Suudi Arabistan'dan Kaşıkçı yaptırımlarına karşı misilleme uyarısı

Suudi Arabistan'dan Kaşıkçı yaptırımlarına karşı misilleme uyarısı

Suudi Arabistan Kaşıkçı olayı nedeniyle yaptırım uygulanması halinde karşılık vereceğini açıkladı.

Suudi Arabistan Kaşıkçı olayı nedeniyle yaptırım uygulanması halinde karşılık vereceğini açıkladı

Geçtiğimiz hafta ortadan kaybolan Cemal Kaşıkçı hadisesi nedeniyle Avrupalı liderlerin baskılarını artırması ve iki üst düzey Amerikalı yöneticinin Suudi yatırım konferansına katılmama kararı almasının ardından Pazar günü Riyad yönetimi tarafından yapılan açıklamada yaptırım tehditlerine karşılık uyarıda bulundu.

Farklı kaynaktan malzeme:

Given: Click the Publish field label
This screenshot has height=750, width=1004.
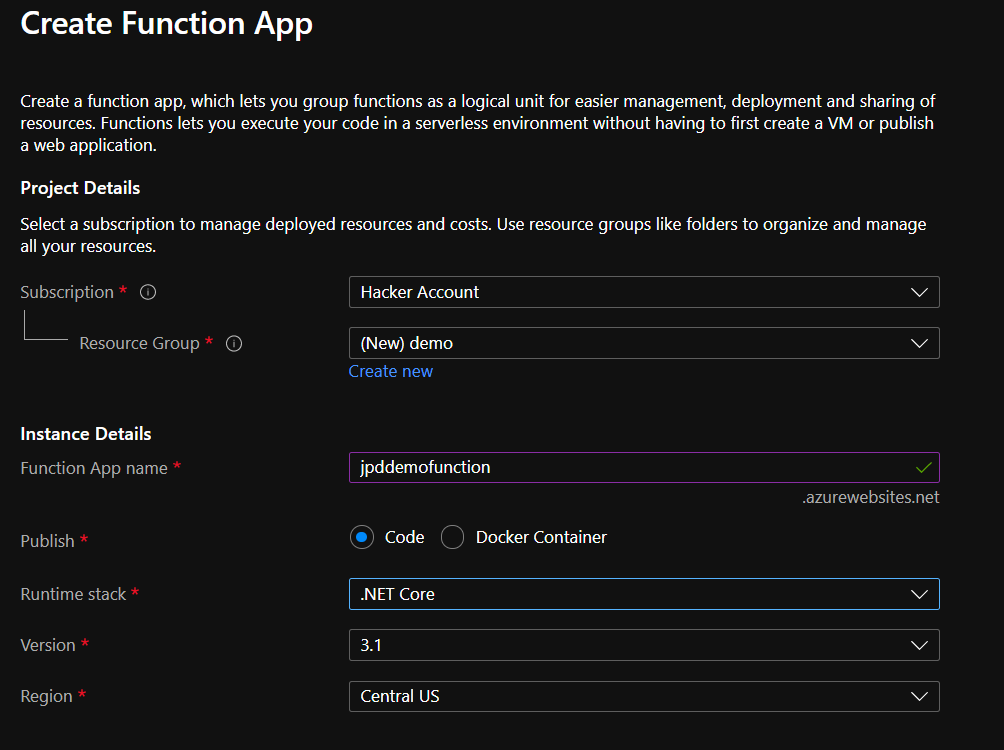Looking at the screenshot, I should tap(48, 541).
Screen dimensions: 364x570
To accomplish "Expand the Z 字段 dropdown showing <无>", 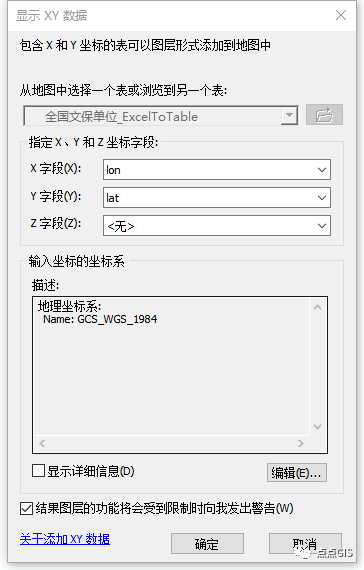I will click(217, 226).
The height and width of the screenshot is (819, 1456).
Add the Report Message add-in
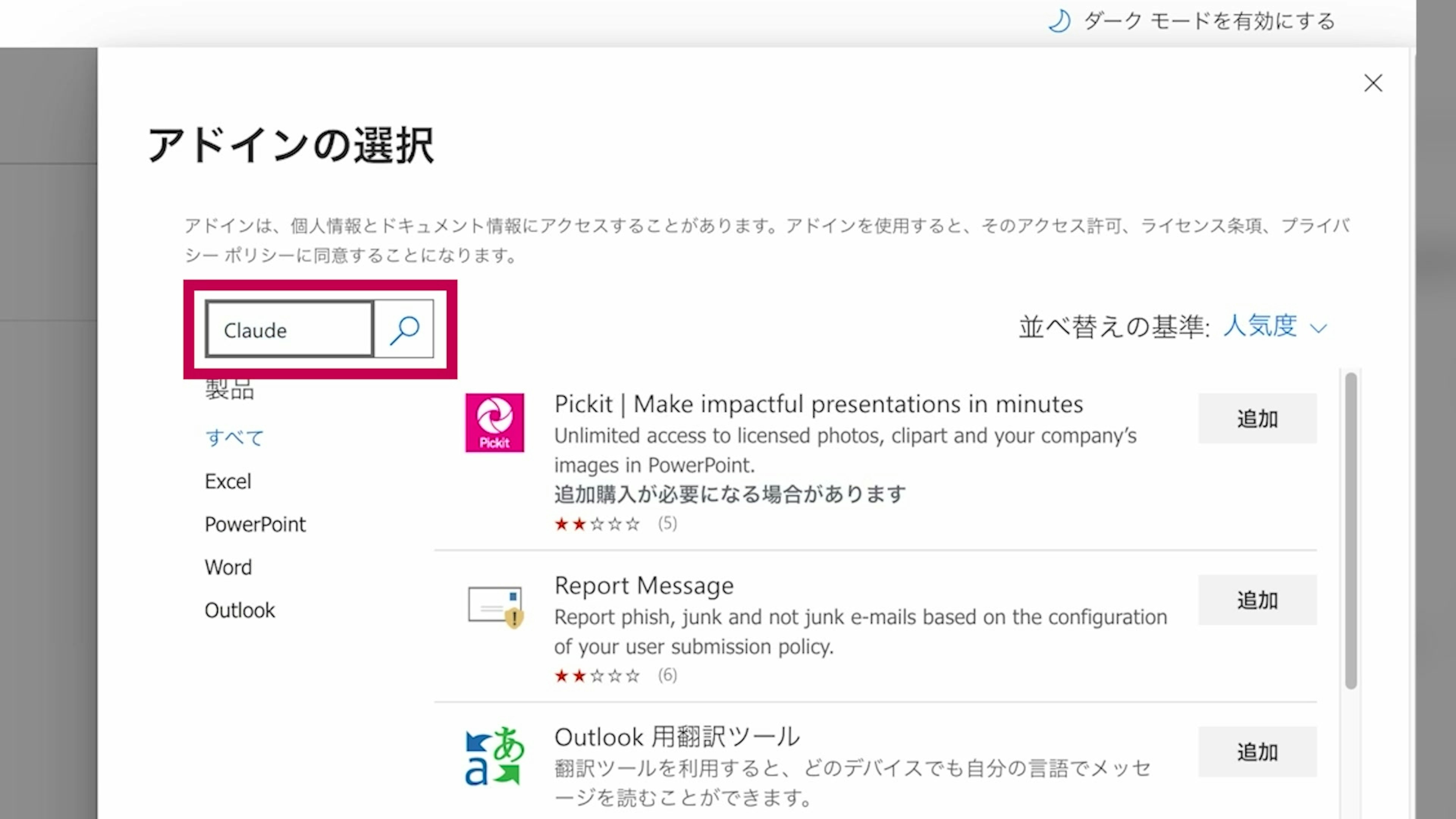[1257, 600]
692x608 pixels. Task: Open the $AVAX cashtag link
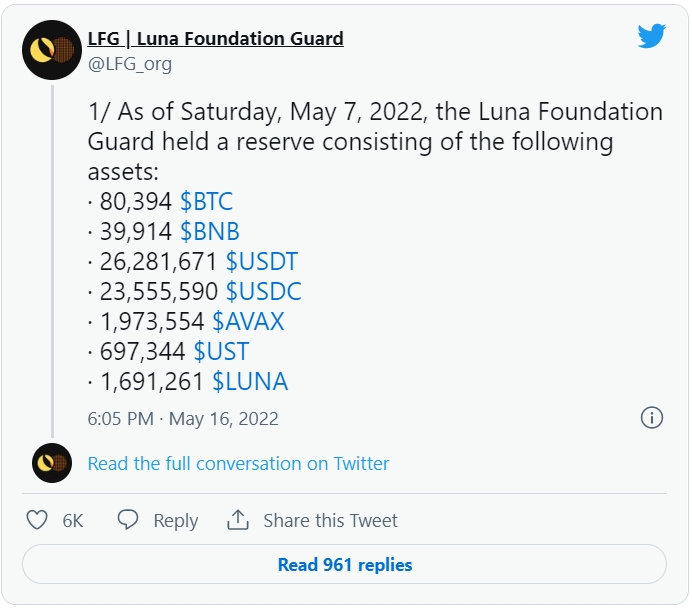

ABD’de oturma izni olan ve Washington Post’ta köşe yazarlığı yapan muhalif isim Cemal Kaşıkçı 2 Ekim tarihinde İstanbul’daki Suudi Arabistan konsolosluğuna girdikten sonra ortadan kaybolmuştu. Türkiye, Kaşıkçı’nın elçilik binasında öldürülüp cesedinin ortadan kaldırıldığını düşünüyor. Suudi Arabistan ise bunu inkar ediyor.

Trump'tan 'ağır ceza' tehdidi

ABD Başkanı Donald Trump mesele ile alakalı olarak, Kaşıkçı’nın elçilik binasında öldürüldüğünün kanıtlanması halinde Suudi Arabistan’a “ağır bir ceza verme” tehditinde bulundu. Trump ayrıca Washington’un Riyad’a askeri satışlarını durdurmasının ABD’nin kendi kendini “cezalandırması” anlamına geleceğini de sözlerine ekledi.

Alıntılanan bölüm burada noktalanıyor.